EXERCISE OBJECTIVE
Among the records that follow, find the line with "Open Readwise Official plugin settings" and the line with "Click the Safari forward arrow". Set down those lines and all lines between them exactly, without adding anything.

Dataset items
--*--

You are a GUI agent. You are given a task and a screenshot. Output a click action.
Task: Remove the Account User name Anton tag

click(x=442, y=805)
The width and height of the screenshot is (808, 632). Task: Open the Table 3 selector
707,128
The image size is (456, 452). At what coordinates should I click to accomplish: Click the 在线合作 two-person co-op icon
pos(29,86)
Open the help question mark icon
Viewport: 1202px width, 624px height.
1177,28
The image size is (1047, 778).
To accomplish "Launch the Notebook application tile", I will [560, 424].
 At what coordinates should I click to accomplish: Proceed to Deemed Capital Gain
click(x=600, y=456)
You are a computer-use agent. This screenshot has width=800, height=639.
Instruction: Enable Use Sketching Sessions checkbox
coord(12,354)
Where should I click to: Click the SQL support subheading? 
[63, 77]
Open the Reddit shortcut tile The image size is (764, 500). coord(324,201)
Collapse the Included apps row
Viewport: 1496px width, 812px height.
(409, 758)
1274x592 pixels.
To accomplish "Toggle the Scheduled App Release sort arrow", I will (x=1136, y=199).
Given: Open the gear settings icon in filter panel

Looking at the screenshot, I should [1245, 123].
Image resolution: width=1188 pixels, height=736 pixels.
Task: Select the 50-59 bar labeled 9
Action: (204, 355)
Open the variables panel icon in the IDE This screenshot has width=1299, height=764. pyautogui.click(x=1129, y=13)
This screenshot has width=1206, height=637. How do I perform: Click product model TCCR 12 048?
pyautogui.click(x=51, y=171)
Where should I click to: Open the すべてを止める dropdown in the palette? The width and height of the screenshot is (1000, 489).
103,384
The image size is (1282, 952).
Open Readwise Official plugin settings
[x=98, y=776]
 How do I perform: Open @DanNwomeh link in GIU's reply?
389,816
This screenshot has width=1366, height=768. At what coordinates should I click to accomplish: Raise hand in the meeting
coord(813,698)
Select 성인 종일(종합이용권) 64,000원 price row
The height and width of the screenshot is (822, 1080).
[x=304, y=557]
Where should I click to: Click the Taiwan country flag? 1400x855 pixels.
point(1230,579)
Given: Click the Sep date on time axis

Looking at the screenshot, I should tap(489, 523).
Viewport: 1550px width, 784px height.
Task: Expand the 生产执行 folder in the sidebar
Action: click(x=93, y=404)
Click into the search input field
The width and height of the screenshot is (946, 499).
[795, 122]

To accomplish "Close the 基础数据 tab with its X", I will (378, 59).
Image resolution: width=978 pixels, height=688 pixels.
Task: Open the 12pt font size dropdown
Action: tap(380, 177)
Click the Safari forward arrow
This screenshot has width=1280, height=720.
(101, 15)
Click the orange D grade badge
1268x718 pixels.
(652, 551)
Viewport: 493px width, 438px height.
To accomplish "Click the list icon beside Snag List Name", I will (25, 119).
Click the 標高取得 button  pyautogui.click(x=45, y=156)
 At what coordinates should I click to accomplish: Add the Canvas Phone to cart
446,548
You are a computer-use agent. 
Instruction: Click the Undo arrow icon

--*--

FINISHED EXERCISE
Open Readwise Official plugin settings
[x=98, y=776]
 How do I perform: Open @DanNwomeh link in GIU's reply?
389,816
This screenshot has width=1366, height=768. At what coordinates should I click to accomplish: Raise hand in the meeting
coord(813,698)
Select 성인 종일(종합이용권) 64,000원 price row
The height and width of the screenshot is (822, 1080).
[x=304, y=557]
Where should I click to: Click the Taiwan country flag? 1400x855 pixels.
point(1230,579)
Given: Click the Sep date on time axis

Looking at the screenshot, I should tap(489, 523).
Viewport: 1550px width, 784px height.
Task: Expand the 生产执行 folder in the sidebar
Action: click(x=93, y=404)
Click into the search input field
The width and height of the screenshot is (946, 499).
[795, 122]

To accomplish "Close the 基础数据 tab with its X", I will (378, 59).
Image resolution: width=978 pixels, height=688 pixels.
Task: Open the 12pt font size dropdown
Action: tap(380, 177)
Click the Safari forward arrow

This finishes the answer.